A veces, pequeños libros sobre grandes temas dejan reseñas que ni de lejos llegan a decirlo todo. Eso me sucedió con la novela de Ron Butlin, que reseñé para Revista de Letras en abril de 2013.

Cuando uno de tus padres muere, se aleja con una parte sustancial de tu identidad. Para eso existe el período del duelo: recuerdas qué ha quedado en ti de esa persona (para bien o para mal), y pasas por la obligación de decidir qué tratarás de conservar, y qué habrá que cambiar, qué intentarás dejar a tu descendencia, y qué habrás de perdonar.

Portada inglesa

Portada de la edición inglesa

Durante casi una década fui incapaz de pasar por este período. Lecturas como las de Peter Handke o C. S. Lewis pueden ayudar, pero al final es un proceso tan personal que ninguna historia ajena te sirve para abstraerte de ese peso emocional; transcurren algunos años en los que vives una sed de sal, sientes un empeño por negar y fingir que estás terminando de recomponerte; justificas constantemente lo que no tiene justificación: eres una isla, y sin embargo permaneces en lo profundo conectado a otra porción de tierra. No es posible una radical desconexión. Eres barro, y el barro no desaparece, se transforma y puede acabar formando parte de otra pieza de barro.

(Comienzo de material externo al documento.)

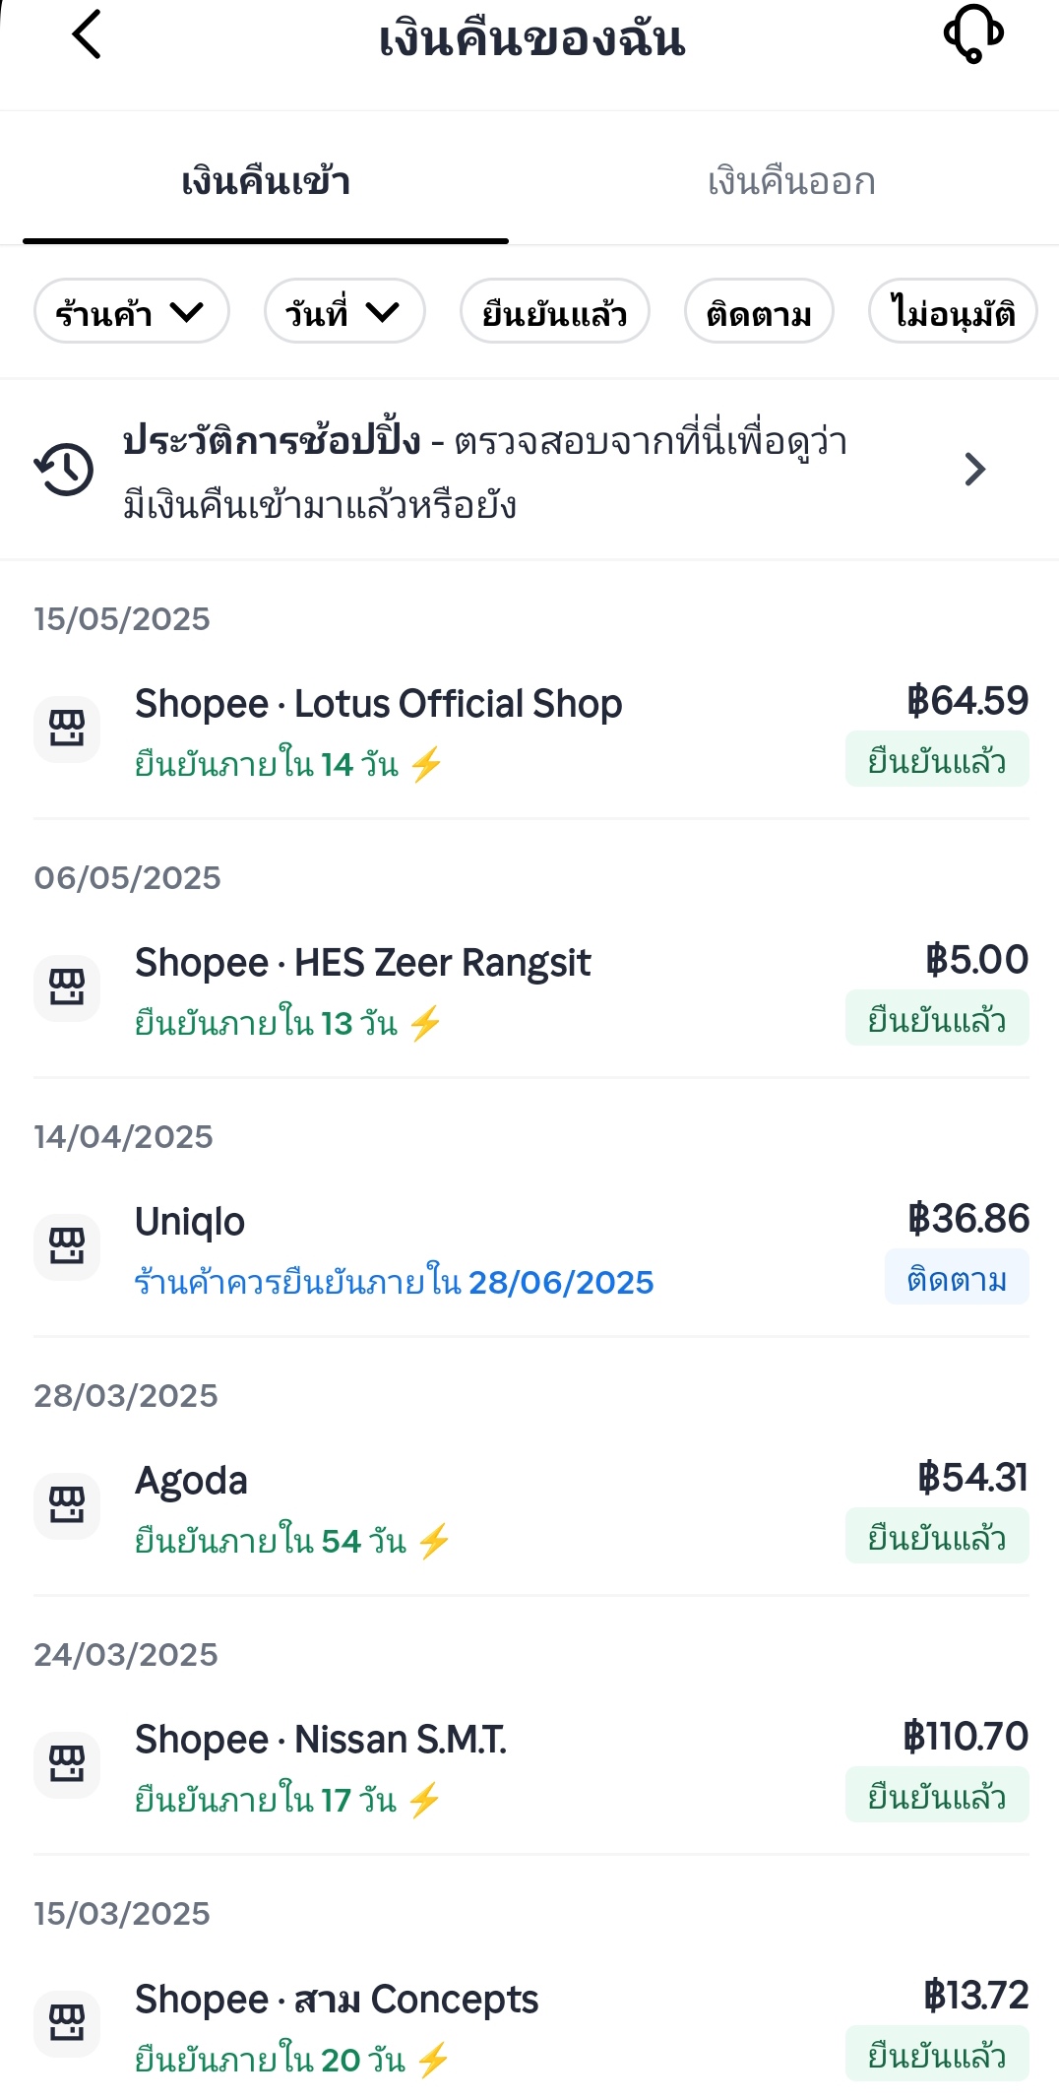Tap store icon beside Nissan S.M.T. entry
The width and height of the screenshot is (1059, 2100).
pyautogui.click(x=67, y=1765)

Morris, el protagonista de este emocionante libro de Ron Butlin, es un tipo que se resiste al duelo tras la muerte de su padre. Lleva una vida de ejecutivo bien formado y situado en una empresa de fabricación de galletas. Se debate entre Dvórak y Haydn, y a veces incluye a Courvoisier. Vacía repetidamente copa tras copa de coñac hasta que la transformada realidad se vuelve anodina, y es su familia la que debe encargarse de hacer que recomponga su compostura. La novela es lo que palpita entre la muerte del padre y el inicio de un duelo sensato; entre los grises viajes en transporte público y las escapadas de picnic; entre los últimos rescoldos de irresponsabilidad juvenil fuera de década y la resaca frente a un despertar de la identidad.

En la literatura inglesa es habitual este tipo de historias sobre la identidad perdida (o nunca obtenida); más aún (y necesario) lo es en Escocia, donde ya sea partiendo de la corriente más folclórica y fantástica como desde los duros relatos contemporáneos (tradición en la que entra Butlin) siempre subyace el conflicto entre su adhesión al continente y la propia identidad nacional, en continuo debate con todas sus ramificaciones y matizaciones lingüísticas e incluso periodísticas en juego. En El sonido de mi voz, debido al empleo de la segunda persona, a los antecedentes personales de Butlin, o a la precisión del pasado simple, conjugación que es especialmente adecuada para las cosas que ya han quedado asentadas, este asunto identitario se diluye en esa sola voz áspera y amplia, la que habla a Morris de tú, y nos impele a tomar una postura de fantasma acompañante del ejecutivo treintañero, o de observador con pocas posibilidades de escape. En cualquier caso, nada hay tan subjetivo y parcial como un libro.

Cuando encajan las piezas personales, no antes, se puede completar el duelo. Y entonces uno está listo para aprender a crecer.